Researchers find both treatments can benefit patients with major depressive disorder
THURSDAY, Dec. 10, 2015 (HealthDay News) — Cognitive behavioral therapy and antidepressants could both be equally effective as stand-alone treatments for major depressive disorder, according to a review published online Dec. 8 in The BMJ.
Halle Amick, M.S.P.H., a research associate with the Research Triangle Institute-University of North Carolina in Chapel Hill, and colleagues looked at research done between 1990 and 2015. All included patients 18 years or older. The studies looked at the benefits of cognitive behavioral therapy alone versus drug treatment, or a combination of the two versus medication alone.
Many of the studies turned out to have methodology problems, and the review authors said many findings were low strength in terms of reliability. They also noted that drugs were reviewed as a class of medications, not by individual drug. Nevertheless, Amick told HealthDay that there was “no statistical or clinical difference between the two treatments.”

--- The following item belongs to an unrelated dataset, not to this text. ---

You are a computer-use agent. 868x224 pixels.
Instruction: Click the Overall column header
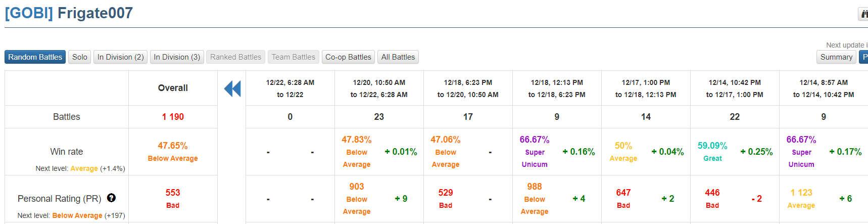[173, 88]
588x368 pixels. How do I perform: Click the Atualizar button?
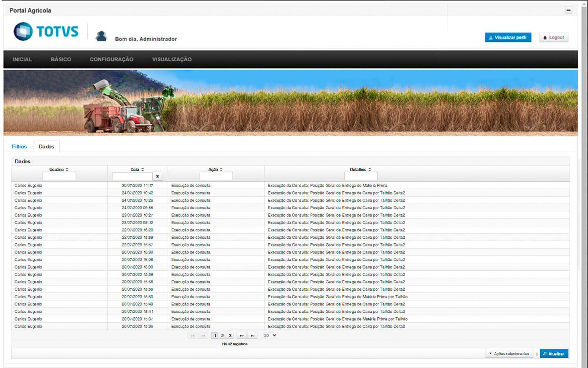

“This is one of the few studies to actually compare them head to head. And the finding is important because many doctors don’t have an understanding of cognitive behavioral therapy, and often don’t feel fully comfortable prescribing it,” Amick said. The take-away message from this study may be that if a doctor doesn’t talk about psychotherapy as a treatment option, patients really should be encouraged to ask about it, she said.